As a symphonist, historians have remained equivocal about Robert Schumann’s contributions. Gustav Mahler, for example, completely re-orchestrated and revised all four of Schumann’s symphonies before he would conduct them, and even today complete CD sets of these Mahlerian “improvements” sell quite well. This past weekend, San Diego Symphony music director Jahja Ling made a compelling case for Schumann’s Second Symphony in C Major—just as the composer wrote it. I caught the Sunday matinee (Dec. 15), and found both Schumann and Ling’s orchestra in fine fettle.
Like other members of the post-Beethoven generation of European composers, Schumann found composing in the
shadow of Beethoven’s imposing nine symphonies daunting. Before Beethoven, dashing off a four-movement symphony was no big thing: in his short life Mozart wrote over 40 symphonies, and the august Joseph Haydn composed over 100. But Beethoven raised the bar, and now the symphony had to be a profound statement about the human condition, rather than a mere musical divertissement for an instrumental ensemble.

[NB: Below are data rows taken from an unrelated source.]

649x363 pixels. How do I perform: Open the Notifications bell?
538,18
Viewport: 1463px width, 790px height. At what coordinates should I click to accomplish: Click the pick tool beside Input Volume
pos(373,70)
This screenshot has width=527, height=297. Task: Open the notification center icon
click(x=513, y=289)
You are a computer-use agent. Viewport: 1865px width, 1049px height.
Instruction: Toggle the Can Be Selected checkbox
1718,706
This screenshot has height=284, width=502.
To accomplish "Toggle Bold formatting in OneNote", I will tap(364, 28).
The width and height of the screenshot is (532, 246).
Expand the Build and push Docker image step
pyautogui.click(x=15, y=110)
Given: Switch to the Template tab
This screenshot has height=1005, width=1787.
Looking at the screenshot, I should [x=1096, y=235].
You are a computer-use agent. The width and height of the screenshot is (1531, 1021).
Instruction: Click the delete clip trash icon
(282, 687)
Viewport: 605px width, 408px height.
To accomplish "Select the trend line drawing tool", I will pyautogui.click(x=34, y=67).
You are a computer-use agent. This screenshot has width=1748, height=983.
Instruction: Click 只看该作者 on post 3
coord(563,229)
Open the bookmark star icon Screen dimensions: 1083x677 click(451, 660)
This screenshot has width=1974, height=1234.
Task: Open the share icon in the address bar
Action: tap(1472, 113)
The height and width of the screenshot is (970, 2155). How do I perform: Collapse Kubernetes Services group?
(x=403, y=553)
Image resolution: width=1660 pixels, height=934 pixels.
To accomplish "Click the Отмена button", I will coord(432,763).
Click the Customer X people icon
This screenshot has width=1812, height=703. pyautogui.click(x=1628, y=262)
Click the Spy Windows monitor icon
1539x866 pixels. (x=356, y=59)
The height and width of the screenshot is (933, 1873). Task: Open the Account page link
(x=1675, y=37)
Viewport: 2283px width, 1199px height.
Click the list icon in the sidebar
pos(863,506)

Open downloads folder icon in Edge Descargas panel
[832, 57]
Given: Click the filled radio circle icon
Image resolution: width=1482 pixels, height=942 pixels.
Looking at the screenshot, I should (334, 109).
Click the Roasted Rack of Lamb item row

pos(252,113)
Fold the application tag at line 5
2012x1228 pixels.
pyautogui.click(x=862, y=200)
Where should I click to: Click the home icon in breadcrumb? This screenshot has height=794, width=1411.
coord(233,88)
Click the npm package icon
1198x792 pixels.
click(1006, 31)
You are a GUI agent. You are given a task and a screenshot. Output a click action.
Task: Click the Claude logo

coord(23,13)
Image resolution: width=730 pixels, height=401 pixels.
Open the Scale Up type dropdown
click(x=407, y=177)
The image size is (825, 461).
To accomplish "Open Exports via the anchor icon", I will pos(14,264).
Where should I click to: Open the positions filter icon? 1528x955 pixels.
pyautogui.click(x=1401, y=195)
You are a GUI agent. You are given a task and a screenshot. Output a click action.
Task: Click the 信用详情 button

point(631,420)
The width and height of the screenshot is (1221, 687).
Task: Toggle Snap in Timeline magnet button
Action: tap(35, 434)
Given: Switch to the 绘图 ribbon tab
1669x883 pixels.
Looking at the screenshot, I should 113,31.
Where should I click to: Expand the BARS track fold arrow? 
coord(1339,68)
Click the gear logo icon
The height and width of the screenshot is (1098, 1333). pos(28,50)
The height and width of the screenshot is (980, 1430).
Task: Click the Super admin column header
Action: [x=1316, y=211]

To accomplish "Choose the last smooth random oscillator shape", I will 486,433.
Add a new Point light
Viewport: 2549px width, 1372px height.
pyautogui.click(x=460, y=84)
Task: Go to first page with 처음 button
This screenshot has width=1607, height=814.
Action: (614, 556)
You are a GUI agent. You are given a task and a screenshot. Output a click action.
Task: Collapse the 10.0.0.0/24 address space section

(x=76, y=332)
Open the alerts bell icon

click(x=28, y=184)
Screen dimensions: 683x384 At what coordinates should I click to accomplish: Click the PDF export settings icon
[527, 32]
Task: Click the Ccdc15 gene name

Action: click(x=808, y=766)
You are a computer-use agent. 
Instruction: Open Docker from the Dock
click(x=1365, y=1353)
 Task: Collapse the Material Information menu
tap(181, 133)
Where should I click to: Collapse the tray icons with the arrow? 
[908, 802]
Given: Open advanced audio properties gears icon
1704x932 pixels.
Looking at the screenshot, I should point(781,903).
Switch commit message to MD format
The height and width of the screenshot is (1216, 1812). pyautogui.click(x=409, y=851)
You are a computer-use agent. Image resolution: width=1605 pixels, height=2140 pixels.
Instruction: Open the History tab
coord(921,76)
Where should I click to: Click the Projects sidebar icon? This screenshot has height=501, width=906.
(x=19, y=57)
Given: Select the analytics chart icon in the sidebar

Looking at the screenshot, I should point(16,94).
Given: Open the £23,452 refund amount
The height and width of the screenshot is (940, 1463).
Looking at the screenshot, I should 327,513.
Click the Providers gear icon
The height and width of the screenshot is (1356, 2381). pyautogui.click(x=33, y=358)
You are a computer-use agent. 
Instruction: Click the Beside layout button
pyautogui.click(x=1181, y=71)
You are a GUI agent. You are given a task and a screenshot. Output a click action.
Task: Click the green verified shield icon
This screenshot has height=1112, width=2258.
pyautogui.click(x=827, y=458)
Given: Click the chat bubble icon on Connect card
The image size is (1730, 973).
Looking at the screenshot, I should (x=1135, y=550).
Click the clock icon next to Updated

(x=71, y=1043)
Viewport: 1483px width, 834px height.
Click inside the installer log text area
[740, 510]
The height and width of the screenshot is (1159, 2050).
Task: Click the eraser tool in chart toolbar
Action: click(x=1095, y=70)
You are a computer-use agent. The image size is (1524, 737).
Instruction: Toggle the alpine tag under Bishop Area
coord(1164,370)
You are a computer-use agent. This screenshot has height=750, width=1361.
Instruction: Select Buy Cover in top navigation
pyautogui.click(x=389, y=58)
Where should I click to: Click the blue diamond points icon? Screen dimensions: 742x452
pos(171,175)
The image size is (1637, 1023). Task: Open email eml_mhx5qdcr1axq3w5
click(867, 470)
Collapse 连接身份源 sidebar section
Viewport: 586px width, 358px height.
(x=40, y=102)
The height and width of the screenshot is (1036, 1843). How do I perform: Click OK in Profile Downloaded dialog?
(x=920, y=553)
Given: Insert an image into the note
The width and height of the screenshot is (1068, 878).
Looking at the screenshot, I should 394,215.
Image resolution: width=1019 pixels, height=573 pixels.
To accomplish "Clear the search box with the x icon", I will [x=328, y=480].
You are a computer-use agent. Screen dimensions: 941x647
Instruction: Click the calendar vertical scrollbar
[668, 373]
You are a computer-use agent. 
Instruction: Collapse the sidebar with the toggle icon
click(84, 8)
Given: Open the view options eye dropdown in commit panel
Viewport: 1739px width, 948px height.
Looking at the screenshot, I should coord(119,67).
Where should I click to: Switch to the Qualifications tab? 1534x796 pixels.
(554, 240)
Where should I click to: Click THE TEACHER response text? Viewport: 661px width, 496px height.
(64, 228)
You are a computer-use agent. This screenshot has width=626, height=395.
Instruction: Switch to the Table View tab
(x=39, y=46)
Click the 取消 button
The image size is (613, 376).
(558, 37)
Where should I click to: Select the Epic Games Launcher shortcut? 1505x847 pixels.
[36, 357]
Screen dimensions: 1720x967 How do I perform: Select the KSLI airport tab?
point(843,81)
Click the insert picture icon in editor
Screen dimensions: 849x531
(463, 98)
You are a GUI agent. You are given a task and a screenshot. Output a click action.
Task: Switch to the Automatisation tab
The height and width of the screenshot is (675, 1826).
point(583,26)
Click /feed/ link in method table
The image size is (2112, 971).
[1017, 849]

Schumann labored over a year to complete his classically constructed Second Symphony, one without an audience-friendly Romantic program attached to it like his own earlier “Spring” Symphony or Mendelssohn’s “Reformation,” “Italian,” and “Scottish” Symphonies. In his Second Symphony, however, Schumann does quote themes from J. S. Bach’s “The Art of Fugue” and makes thematic allusions to Haydn, Mozart and Beethoven along the way: there is a cottage industry that offers detailed analyses of these quotations (e.g. kennethwoods.net/blog1/2011/11/26/explore-the-score-schumann-symphony-no-2).
Unlike those devoted Wagnerites who memorize leitmotifs to track every nuance of dramatic implication in the Ring Cycle’s orchestration, you do not need to note every thematic allusion to experience the power and depth of Schumann’s Second Symphony.
Ling emphasized the nobility and the grand Romantic aspiration in the work’s outer movements, and his players responded with warmth and cogent unity. Their discipline was tested in the blazing Scherzo, and the strings came through with flying colors. Although the theme that opens the Adagio came from Bach, its wistful melancholy, which the violins communicated exquisitely, was portrayed as only the composer of Die Winterreise could have imagined.[php snippet=1]
I wish I could be equally enthusiastic about Yefim Bronfman’s account of Beethoven’s Fourth Piano Concerto in G Major. Although everything he did was tastefully mellifluous and his technical acumen was eveident at every turn, the Concerto suffered from too much understatement and never caught fire. Perhaps to compensate, as an encore he dashed off some flashy Prokofiev—the Precipitato from his Seventh Piano Sonata—with adolescent abandon. That the Sunday afternoon audience wildly applauded this feat did not speak well for their discernment.
In his program book comments, Ling expressed his great fondness for Engelbert Humperdinck’s opera Hänsel und Gretel, and his unaffected, tender account of the “Prelude” to this fairy tale opera confirmed his sincere appreciation. The hushed strings and mellow horn choir at the Prelude’s opening were enchanting, and the contrasting section danced with spirited innocence.